The case held that the court has the jurisdiction to regulate fees of investment advisers in the mutual fund industry under the Investment Company Act of 1940, when those fees are excessive, and in breach of fiduciary duty. It is notable from a law and economics perspective for the vigorous opinion in the Seventh Circuit Court of Appeal of Judge Frank Easterbrook and the powerful dissent of Richard Posner, regarding the necessity and market failure in respect of adviser fee regulation.

Background 
Harris Associates LP was the adviser to a set of $47bn Chicago funds including the Oakmark brands and is owned by French fund Natixis. The mutual funds are ‘open ended’ meaning they buy back shares at current asset value. Harris Associates was sued by Jones and other investors in Harris’ mutual funds. They argued that under the Investment Company Act 1940 s 36(b) and Gartenberg v. Merrill Lynch Asset Management, Inc., 694 F.2d 923 (2d Cir. 1982) the company's fees were unreasonably high.

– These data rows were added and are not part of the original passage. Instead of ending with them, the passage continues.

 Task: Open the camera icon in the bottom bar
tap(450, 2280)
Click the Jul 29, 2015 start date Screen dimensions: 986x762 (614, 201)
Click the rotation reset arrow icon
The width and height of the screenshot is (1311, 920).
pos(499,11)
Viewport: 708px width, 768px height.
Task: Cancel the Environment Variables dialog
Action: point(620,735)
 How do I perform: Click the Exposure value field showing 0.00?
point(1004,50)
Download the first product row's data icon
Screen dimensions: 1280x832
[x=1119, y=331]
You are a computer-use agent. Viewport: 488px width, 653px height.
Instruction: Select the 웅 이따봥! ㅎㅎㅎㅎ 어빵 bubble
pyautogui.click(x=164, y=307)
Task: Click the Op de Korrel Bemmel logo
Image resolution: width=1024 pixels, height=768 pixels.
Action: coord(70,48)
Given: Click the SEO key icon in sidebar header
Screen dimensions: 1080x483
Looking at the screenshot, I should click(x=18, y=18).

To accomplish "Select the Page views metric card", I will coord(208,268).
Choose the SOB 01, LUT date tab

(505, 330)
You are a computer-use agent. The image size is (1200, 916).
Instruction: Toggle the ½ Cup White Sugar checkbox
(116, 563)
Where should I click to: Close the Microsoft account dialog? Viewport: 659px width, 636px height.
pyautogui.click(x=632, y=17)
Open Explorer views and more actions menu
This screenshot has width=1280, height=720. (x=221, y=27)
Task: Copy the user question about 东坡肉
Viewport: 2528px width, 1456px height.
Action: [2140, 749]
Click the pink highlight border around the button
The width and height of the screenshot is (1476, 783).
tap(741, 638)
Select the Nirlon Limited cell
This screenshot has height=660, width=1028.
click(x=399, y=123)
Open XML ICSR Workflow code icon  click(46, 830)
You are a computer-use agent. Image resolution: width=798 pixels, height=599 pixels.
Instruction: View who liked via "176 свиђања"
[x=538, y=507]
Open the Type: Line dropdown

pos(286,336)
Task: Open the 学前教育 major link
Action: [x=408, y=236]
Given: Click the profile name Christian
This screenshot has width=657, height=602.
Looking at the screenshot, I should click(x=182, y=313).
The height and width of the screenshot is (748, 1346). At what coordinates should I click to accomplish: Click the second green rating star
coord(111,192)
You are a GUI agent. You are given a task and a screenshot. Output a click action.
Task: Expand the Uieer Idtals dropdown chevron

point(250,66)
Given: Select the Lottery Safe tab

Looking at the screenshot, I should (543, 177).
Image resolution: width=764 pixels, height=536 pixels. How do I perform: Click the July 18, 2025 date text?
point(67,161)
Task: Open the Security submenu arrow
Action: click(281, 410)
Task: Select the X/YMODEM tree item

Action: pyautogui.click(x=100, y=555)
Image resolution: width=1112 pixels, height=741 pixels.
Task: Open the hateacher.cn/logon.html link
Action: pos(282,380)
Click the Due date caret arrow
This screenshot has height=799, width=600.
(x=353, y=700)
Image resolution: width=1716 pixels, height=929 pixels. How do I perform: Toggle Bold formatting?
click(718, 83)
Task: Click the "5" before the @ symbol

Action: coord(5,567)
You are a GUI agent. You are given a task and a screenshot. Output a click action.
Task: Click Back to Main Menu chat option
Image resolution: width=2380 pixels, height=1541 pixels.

After an adverse finding in the Illinois District Court, Jones appealed to the Seventh Circuit Court of Appeals.

Seventh Circuit
The majority of the Court of Appeals ruled against the plaintiffs citing a lack of judicial authority to regulate investment company fees. Easterbrook, reading for the majority, argued that the free market was the best regulator of the fees. Easterbrook rejected the argument, saying the government was in no place to make such an assessment. ‘Like the plaintiffs, the second circuit in Gartenberg expressed some skepticism of competition’s power to constrain investment advisers’ fees.

Posner, reading a dissenting judgment, argued that the majority's decision ran counter to well established principle in Gartenberg, that the market was ineffective to solve the problem and that procedurally the decision was flawed since it was not circulated prior to publication, as is required in the case of a circuit split. He would have held that the case should be heard en banc (i.e. all the judges of the bench give a full hearing).

Jones then appealed to the Supreme Court which granted certiorari on March 9, 2009.

Opinion of the Court 
The Supreme Court unanimously agreed with the plaintiffs and held the Seventh Circuit erred in holding that claims alleging mutual fund management's fees were too high is not cognizable under Section 36(b) of the Investment Company Act. Justice Alito wrote the majority opinion arguing the Seventh Circuit Court of Appeals erred in not applying the established standard from Gartenberg v. Merrill Lynch Asset Management, Inc.. The Court established that the ICA requires for a claim to be valid there must be a determination that the fee is "so disproportionately large it bears no reasonable relationship to the services rendered."

Notes

External links
 Case Profile at ScotusWiki
 Taxi firm legal issues like Rideshare, Transport Licensing Division (PTLD) 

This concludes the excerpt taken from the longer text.